RECORDS SUPPLIED START
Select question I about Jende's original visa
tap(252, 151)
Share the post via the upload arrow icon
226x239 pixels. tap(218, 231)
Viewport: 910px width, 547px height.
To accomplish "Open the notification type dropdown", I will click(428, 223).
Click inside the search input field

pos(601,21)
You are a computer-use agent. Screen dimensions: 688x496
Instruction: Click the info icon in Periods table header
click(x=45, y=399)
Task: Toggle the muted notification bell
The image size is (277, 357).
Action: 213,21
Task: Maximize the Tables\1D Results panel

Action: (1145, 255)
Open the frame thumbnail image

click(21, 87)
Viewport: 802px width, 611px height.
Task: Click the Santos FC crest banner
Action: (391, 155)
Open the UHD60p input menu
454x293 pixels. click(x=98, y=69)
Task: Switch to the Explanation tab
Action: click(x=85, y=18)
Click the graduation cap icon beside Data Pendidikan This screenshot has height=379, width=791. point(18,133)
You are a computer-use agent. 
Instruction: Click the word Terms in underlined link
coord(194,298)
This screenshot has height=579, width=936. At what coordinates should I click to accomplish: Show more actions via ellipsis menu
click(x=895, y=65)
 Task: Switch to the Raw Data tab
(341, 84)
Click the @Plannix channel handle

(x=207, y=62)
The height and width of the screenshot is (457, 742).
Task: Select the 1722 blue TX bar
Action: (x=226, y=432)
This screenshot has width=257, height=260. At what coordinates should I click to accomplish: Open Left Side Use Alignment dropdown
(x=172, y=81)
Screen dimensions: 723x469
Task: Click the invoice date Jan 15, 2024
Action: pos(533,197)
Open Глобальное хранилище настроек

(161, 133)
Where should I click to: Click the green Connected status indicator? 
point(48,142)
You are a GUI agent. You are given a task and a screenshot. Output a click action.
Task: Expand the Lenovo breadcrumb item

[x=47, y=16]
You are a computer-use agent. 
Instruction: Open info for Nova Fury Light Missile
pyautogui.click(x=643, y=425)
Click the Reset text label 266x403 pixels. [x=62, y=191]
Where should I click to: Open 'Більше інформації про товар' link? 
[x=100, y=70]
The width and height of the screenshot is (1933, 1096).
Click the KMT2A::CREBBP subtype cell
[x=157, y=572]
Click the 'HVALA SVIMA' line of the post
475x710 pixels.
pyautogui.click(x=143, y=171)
RECORDS SUPPLIED END
• TO DO
Retype all the material exactly as shown.

• TASK RESULT
Select question I about Jende's original visa
tap(252, 151)
Share the post via the upload arrow icon
226x239 pixels. tap(218, 231)
Viewport: 910px width, 547px height.
To accomplish "Open the notification type dropdown", I will click(428, 223).
Click inside the search input field

pos(601,21)
You are a computer-use agent. Screen dimensions: 688x496
Instruction: Click the info icon in Periods table header
click(x=45, y=399)
Task: Toggle the muted notification bell
The image size is (277, 357).
Action: 213,21
Task: Maximize the Tables\1D Results panel

Action: (1145, 255)
Open the frame thumbnail image

click(21, 87)
Viewport: 802px width, 611px height.
Task: Click the Santos FC crest banner
Action: (391, 155)
Open the UHD60p input menu
454x293 pixels. click(x=98, y=69)
Task: Switch to the Explanation tab
Action: click(x=85, y=18)
Click the graduation cap icon beside Data Pendidikan This screenshot has height=379, width=791. point(18,133)
You are a computer-use agent. 
Instruction: Click the word Terms in underlined link
coord(194,298)
This screenshot has height=579, width=936. At what coordinates should I click to accomplish: Show more actions via ellipsis menu
click(x=895, y=65)
 Task: Switch to the Raw Data tab
(341, 84)
Click the @Plannix channel handle

(x=207, y=62)
The height and width of the screenshot is (457, 742).
Task: Select the 1722 blue TX bar
Action: (x=226, y=432)
This screenshot has width=257, height=260. At what coordinates should I click to accomplish: Open Left Side Use Alignment dropdown
(x=172, y=81)
Screen dimensions: 723x469
Task: Click the invoice date Jan 15, 2024
Action: pos(533,197)
Open Глобальное хранилище настроек

(161, 133)
Where should I click to: Click the green Connected status indicator? 
point(48,142)
You are a GUI agent. You are given a task and a screenshot. Output a click action.
Task: Expand the Lenovo breadcrumb item

[x=47, y=16]
You are a computer-use agent. 
Instruction: Open info for Nova Fury Light Missile
pyautogui.click(x=643, y=425)
Click the Reset text label 266x403 pixels. [x=62, y=191]
Where should I click to: Open 'Більше інформації про товар' link? 
[x=100, y=70]
The width and height of the screenshot is (1933, 1096).
Click the KMT2A::CREBBP subtype cell
[x=157, y=572]
Click the 'HVALA SVIMA' line of the post
475x710 pixels.
pyautogui.click(x=143, y=171)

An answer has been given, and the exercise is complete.